====== 出典

学科紹介


フィールド科学専修

−自然の中で科学する−

農学生命科学研究科・教授 井出雄二

 農学部の専修の一つとして、フィールド科学専修が、平成17年度から新たに設置されます。この専修における教育は、5年前に大学院農学生命科学研究科に新設された「生圏システム学専攻」の教員が主として担当します。生圏システム学専攻は、これまでの人間社会がその発展に伴って生み出してきた環境に関する諸問題、特に、自然環境と人間生活のかかわりに関する問題を解決するために、分野にとらわれない総合的な見地からの研究を通じて、地球環境の総合的なマネージメントを確立しようと設立された専攻で、広範な環境においてその仕組みや関係を解明し、より良い姿を提案してゆこうとしています。
 フィールド科学専修では、個々の生物の生活、生物相互の関係、そしてそれらと人間とのかかわり、などを含めた生圏システム学専攻における課題や研究成果を理解してもらうことにより、21世紀の環境マネージメントに貢献できる人材を育てたいと考えています。なお、この専修は、9類に属しますが、従来から9類として設置されていた国際開発農学専修とは全く異なる教育を行なう単位です。

フィールド科学とはどんな学問か
 20世紀におけ農学は、自然における現象を分析し、一般化していくことによって、大きな成果をあげました。食糧生産の場では、効率性を求めて自然を改変し征服するようなやり方が主流でしたが、そういうやり方だけで、今後の人類と地球環境の未来が保障されるのかという問題に直面しています。私たち生圏システム学専攻のメンバーは、農学や環境学の様々な分野の学問成果を理解したうえで、自然生態系と調和のとれた、環境や生産を創造することがこれからの社会にもっとも必要なことだと考えています。このような広範な生態系の仕組みやそれと人間とのかかわりを解明するためには、「実際に地球の様々な環境において何が起っているのか」を正しく理解する必要があります。私たちは、そのような場を「フィールド」とよんでおり、フィールドにおける、事実の把握とその仕組みの解明を、最重要な課題として取り組んでいます。

具体的に目指すものは
 フィールド科学のキーワードとして、保全と管理と言うことがあげられます。私たちの提供する教育では、地球は生物の惑星です。生物の多様性を抜きに地球環境を語ることは出来ません。それは、環境の指標でもあり、豊かな人間生活の源でもあるからです。そこで、地球環境における生物多様性の有様や由来など、また、何が問題なのか、などを理解し、同時に、それらを生物や環境の特性に応じて保全するための具体的な手法について理解します。また、景観レベル、個々の生態系レベル、具体的には森林や沿岸環境の、フィールド管理を行なうための基礎的な考え方や手法を学びます。そして、4年次の演習や卒論では、自身の設定したフィールドにおける自然の仕組みの解明を通じ、その取り扱いについて議論する力を養うことになります。

教員からのメッセージ
 先にも述べたように、当専修の教育は生圏システム学専攻所属の教員によって行なわれます。そこで、担当教員からフィールド科学専修の教育についての考えを紹介することによって、私たちが目指しているものを理解する助けにしていただけたらと思います。

============
====== データ内容

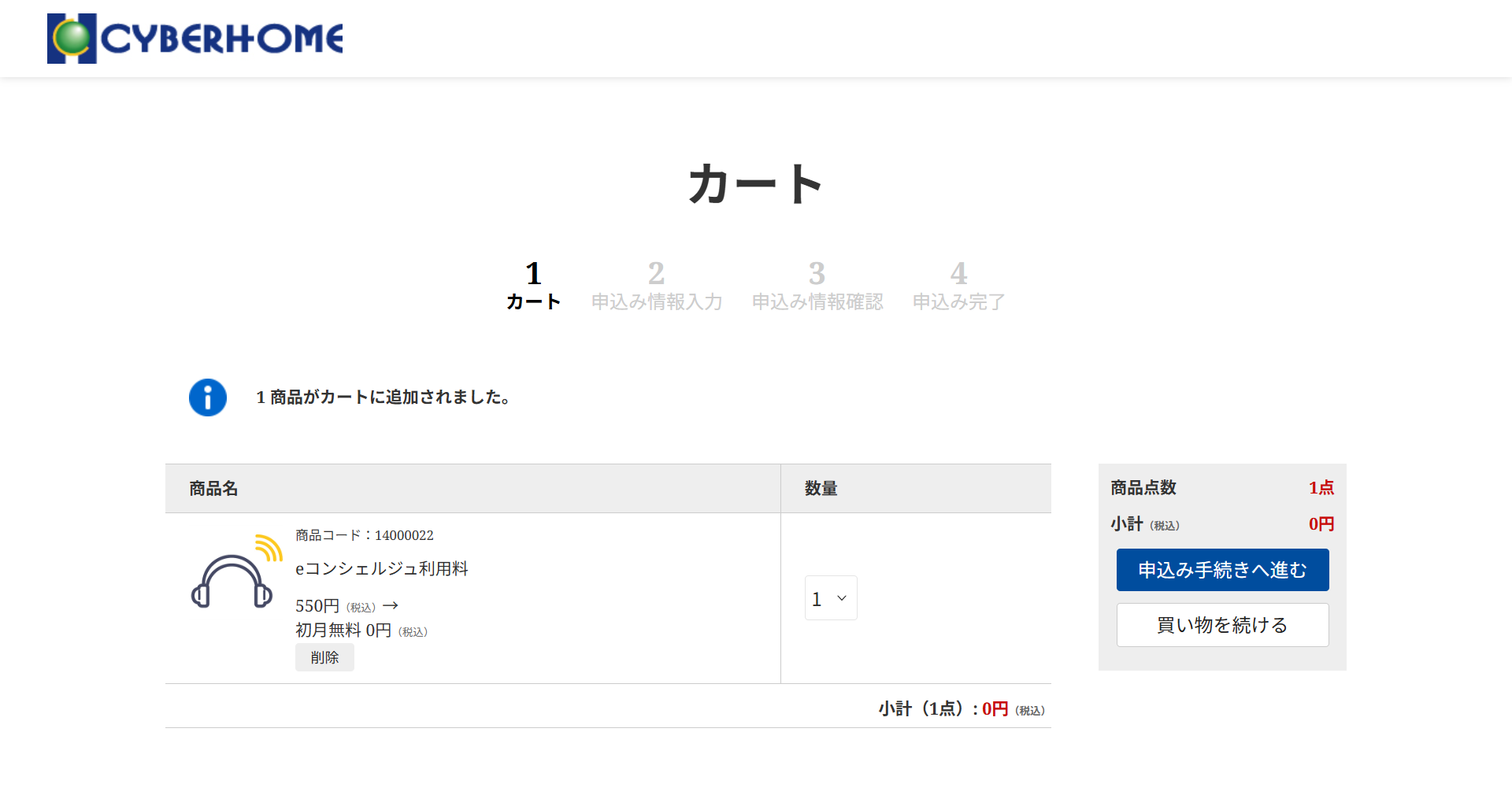
Task: Click the eコンシェルジュ利用料 product name
Action: point(382,568)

============

課題一覧:
1. 学科紹介の文章をもとに、次の問いに答えてください。
(a) フィールド科学専修は何年度から設置されますか。
(b) フィールド科学専修は何類に属しますか。
(c) フィールド科学のキーワードとして何があげられていますか。
2. 学科紹介の文章のうち、「フィールド科学とはどんな学問か」から「する力を養うことになります。」までを一字一句そのまま繰り返してください。
3. 次の各文が学科紹介の文章の内容と合っているかどうかを「はい」か「いいえ」で答え、判断の根拠となる本文の語句をそのまま引用してください。
(a) フィールド科学専修は、国際開発農学専修と同じ教育を行なう。
(b) 4年次の演習や卒論では、自身の設定したフィールドにおける自然の仕組みの解明を通じて、その取り扱いについて議論する力を養う。
(c) 生圏システム学専攻は10年前に新設された。

回答:
1.
(a) 平成17年度
(b) 9類
(c) 保全と管理

2.
フィールド科学とはどんな学問か
 20世紀におけ農学は、自然における現象を分析し、一般化していくことによって、大きな成果をあげました。食糧生産の場では、効率性を求めて自然を改変し征服するようなやり方が主流でしたが、そういうやり方だけで、今後の人類と地球環境の未来が保障されるのかという問題に直面しています。私たち生圏システム学専攻のメンバーは、農学や環境学の様々な分野の学問成果を理解したうえで、自然生態系と調和のとれた、環境や生産を創造することがこれからの社会にもっとも必要なことだと考えています。このような広範な生態系の仕組みやそれと人間とのかかわりを解明するためには、「実際に地球の様々な環境において何が起っているのか」を正しく理解する必要があります。私たちは、そのような場を「フィールド」とよんでおり、フィールドにおける、事実の把握とその仕組みの解明を、最重要な課題として取り組んでいます。

具体的に目指すものは
 フィールド科学のキーワードとして、保全と管理と言うことがあげられます。私たちの提供する教育では、地球は生物の惑星です。生物の多様性を抜きに地球環境を語ることは出来ません。それは、環境の指標でもあり、豊かな人間生活の源でもあるからです。そこで、地球環境における生物多様性の有様や由来など、また、何が問題なのか、などを理解し、同時に、それらを生物や環境の特性に応じて保全するための具体的な手法について理解します。また、景観レベル、個々の生態系レベル、具体的には森林や沿岸環境の、フィールド管理を行なうための基礎的な考え方や手法を学びます。そして、4年次の演習や卒論では、自身の設定したフィールドにおける自然の仕組みの解明を通じ、その取り扱いについて議論する力を養うことになります。

3.
(a) いいえ。「国際開発農学専修とは全く異なる教育を行なう単位です」
(b) はい。「4年次の演習や卒論では、自身の設定したフィールドにおける自然の仕組みの解明を通じ、その取り扱いについて議論する力を養うことになります」
(c) いいえ。「5年前に大学院農学生命科学研究科に新設された」